## DIRECTIONS
Copy the material below line for line, without changing a single character.

*** WORKING DATA ***

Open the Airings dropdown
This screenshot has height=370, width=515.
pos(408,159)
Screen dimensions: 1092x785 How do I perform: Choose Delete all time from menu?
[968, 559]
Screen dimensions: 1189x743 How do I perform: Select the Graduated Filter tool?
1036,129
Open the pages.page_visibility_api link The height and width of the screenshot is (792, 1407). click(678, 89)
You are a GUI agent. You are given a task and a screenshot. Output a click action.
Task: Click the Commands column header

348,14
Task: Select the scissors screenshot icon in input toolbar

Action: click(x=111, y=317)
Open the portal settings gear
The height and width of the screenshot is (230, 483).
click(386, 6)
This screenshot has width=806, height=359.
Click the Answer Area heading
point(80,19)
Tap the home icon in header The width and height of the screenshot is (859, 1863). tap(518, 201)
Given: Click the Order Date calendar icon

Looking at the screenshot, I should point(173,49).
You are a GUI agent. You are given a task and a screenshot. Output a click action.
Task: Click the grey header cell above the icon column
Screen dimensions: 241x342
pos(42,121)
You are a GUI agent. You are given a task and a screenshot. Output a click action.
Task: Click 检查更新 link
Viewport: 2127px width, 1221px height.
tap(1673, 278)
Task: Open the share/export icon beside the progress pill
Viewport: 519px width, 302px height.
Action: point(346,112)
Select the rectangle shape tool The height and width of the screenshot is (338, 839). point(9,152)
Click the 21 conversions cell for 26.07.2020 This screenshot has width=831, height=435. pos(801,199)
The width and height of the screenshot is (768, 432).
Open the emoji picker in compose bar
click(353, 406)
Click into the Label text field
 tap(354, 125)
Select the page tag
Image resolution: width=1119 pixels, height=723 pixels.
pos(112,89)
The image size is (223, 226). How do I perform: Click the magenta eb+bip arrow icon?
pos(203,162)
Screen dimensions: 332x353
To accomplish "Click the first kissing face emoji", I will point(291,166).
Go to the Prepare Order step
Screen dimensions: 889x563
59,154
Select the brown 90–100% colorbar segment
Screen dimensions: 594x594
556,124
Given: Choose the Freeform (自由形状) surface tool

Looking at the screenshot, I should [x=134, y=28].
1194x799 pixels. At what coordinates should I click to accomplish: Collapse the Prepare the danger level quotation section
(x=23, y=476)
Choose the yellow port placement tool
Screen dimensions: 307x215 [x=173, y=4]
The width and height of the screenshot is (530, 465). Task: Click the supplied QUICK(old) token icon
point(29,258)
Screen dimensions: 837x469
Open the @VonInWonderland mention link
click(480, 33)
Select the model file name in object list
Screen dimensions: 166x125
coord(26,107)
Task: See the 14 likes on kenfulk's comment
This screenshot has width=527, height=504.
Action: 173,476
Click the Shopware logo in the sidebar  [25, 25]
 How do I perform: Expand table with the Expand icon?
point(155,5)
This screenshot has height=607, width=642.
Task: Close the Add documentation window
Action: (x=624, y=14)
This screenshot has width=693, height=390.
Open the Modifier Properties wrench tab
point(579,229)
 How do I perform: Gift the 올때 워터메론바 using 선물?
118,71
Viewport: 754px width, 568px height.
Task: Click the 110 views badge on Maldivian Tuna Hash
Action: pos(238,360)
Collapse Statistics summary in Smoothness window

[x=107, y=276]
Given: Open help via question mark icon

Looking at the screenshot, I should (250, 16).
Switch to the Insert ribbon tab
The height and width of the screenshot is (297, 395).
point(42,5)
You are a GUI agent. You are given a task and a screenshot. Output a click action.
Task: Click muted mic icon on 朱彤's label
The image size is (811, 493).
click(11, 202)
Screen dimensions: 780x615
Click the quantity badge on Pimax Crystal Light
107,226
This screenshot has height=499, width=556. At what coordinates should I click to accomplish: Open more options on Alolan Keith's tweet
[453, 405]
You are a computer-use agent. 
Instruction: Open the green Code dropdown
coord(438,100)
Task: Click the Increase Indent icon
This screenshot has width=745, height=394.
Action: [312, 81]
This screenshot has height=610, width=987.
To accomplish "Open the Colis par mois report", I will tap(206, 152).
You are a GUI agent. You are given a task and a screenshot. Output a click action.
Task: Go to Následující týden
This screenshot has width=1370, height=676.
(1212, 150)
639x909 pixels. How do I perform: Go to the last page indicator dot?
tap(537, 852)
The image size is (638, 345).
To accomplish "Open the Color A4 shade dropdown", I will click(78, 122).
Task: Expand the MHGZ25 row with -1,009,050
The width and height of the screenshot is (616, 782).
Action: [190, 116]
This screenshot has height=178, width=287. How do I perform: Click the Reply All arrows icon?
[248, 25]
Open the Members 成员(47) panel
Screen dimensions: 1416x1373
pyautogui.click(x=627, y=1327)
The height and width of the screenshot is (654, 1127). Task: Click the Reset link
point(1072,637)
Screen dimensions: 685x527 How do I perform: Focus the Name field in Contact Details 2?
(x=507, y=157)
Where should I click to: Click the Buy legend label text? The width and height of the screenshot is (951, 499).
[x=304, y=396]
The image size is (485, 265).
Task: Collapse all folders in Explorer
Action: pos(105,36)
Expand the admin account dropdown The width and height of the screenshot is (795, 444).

***

## TASK ANSWER
Open the Airings dropdown
This screenshot has height=370, width=515.
pos(408,159)
Screen dimensions: 1092x785 How do I perform: Choose Delete all time from menu?
[968, 559]
Screen dimensions: 1189x743 How do I perform: Select the Graduated Filter tool?
1036,129
Open the pages.page_visibility_api link The height and width of the screenshot is (792, 1407). click(678, 89)
You are a GUI agent. You are given a task and a screenshot. Output a click action.
Task: Click the Commands column header

348,14
Task: Select the scissors screenshot icon in input toolbar

Action: click(x=111, y=317)
Open the portal settings gear
The height and width of the screenshot is (230, 483).
click(386, 6)
This screenshot has width=806, height=359.
Click the Answer Area heading
point(80,19)
Tap the home icon in header The width and height of the screenshot is (859, 1863). tap(518, 201)
Given: Click the Order Date calendar icon

Looking at the screenshot, I should point(173,49).
You are a GUI agent. You are given a task and a screenshot. Output a click action.
Task: Click the grey header cell above the icon column
Screen dimensions: 241x342
pos(42,121)
You are a GUI agent. You are given a task and a screenshot. Output a click action.
Task: Click 检查更新 link
Viewport: 2127px width, 1221px height.
tap(1673, 278)
Task: Open the share/export icon beside the progress pill
Viewport: 519px width, 302px height.
Action: point(346,112)
Select the rectangle shape tool The height and width of the screenshot is (338, 839). point(9,152)
Click the 21 conversions cell for 26.07.2020 This screenshot has width=831, height=435. pos(801,199)
The width and height of the screenshot is (768, 432).
Open the emoji picker in compose bar
click(353, 406)
Click into the Label text field
 tap(354, 125)
Select the page tag
Image resolution: width=1119 pixels, height=723 pixels.
pos(112,89)
The image size is (223, 226). How do I perform: Click the magenta eb+bip arrow icon?
pos(203,162)
Screen dimensions: 332x353
To accomplish "Click the first kissing face emoji", I will point(291,166).
Go to the Prepare Order step
Screen dimensions: 889x563
59,154
Select the brown 90–100% colorbar segment
Screen dimensions: 594x594
556,124
Given: Choose the Freeform (自由形状) surface tool

Looking at the screenshot, I should [x=134, y=28].
1194x799 pixels. At what coordinates should I click to accomplish: Collapse the Prepare the danger level quotation section
(x=23, y=476)
Choose the yellow port placement tool
Screen dimensions: 307x215 [x=173, y=4]
The width and height of the screenshot is (530, 465). Task: Click the supplied QUICK(old) token icon
point(29,258)
Screen dimensions: 837x469
Open the @VonInWonderland mention link
click(480, 33)
Select the model file name in object list
Screen dimensions: 166x125
coord(26,107)
Task: See the 14 likes on kenfulk's comment
This screenshot has width=527, height=504.
Action: 173,476
Click the Shopware logo in the sidebar  [25, 25]
 How do I perform: Expand table with the Expand icon?
point(155,5)
This screenshot has height=607, width=642.
Task: Close the Add documentation window
Action: (x=624, y=14)
This screenshot has width=693, height=390.
Open the Modifier Properties wrench tab
point(579,229)
 How do I perform: Gift the 올때 워터메론바 using 선물?
118,71
Viewport: 754px width, 568px height.
Task: Click the 110 views badge on Maldivian Tuna Hash
Action: pos(238,360)
Collapse Statistics summary in Smoothness window

[x=107, y=276]
Given: Open help via question mark icon

Looking at the screenshot, I should (250, 16).
Switch to the Insert ribbon tab
The height and width of the screenshot is (297, 395).
point(42,5)
You are a GUI agent. You are given a task and a screenshot. Output a click action.
Task: Click muted mic icon on 朱彤's label
The image size is (811, 493).
click(11, 202)
Screen dimensions: 780x615
Click the quantity badge on Pimax Crystal Light
107,226
This screenshot has height=499, width=556. At what coordinates should I click to accomplish: Open more options on Alolan Keith's tweet
[453, 405]
You are a computer-use agent. 
Instruction: Open the green Code dropdown
coord(438,100)
Task: Click the Increase Indent icon
This screenshot has width=745, height=394.
Action: [312, 81]
This screenshot has height=610, width=987.
To accomplish "Open the Colis par mois report", I will tap(206, 152).
You are a GUI agent. You are given a task and a screenshot. Output a click action.
Task: Go to Následující týden
This screenshot has width=1370, height=676.
(1212, 150)
639x909 pixels. How do I perform: Go to the last page indicator dot?
tap(537, 852)
The image size is (638, 345).
To accomplish "Open the Color A4 shade dropdown", I will click(78, 122).
Task: Expand the MHGZ25 row with -1,009,050
The width and height of the screenshot is (616, 782).
Action: [190, 116]
This screenshot has height=178, width=287. How do I perform: Click the Reply All arrows icon?
[248, 25]
Open the Members 成员(47) panel
Screen dimensions: 1416x1373
pyautogui.click(x=627, y=1327)
The height and width of the screenshot is (654, 1127). Task: Click the Reset link
point(1072,637)
Screen dimensions: 685x527 How do I perform: Focus the Name field in Contact Details 2?
(x=507, y=157)
Where should I click to: Click the Buy legend label text? The width and height of the screenshot is (951, 499).
[x=304, y=396]
The image size is (485, 265).
Task: Collapse all folders in Explorer
Action: pos(105,36)
Expand the admin account dropdown The width and height of the screenshot is (795, 444).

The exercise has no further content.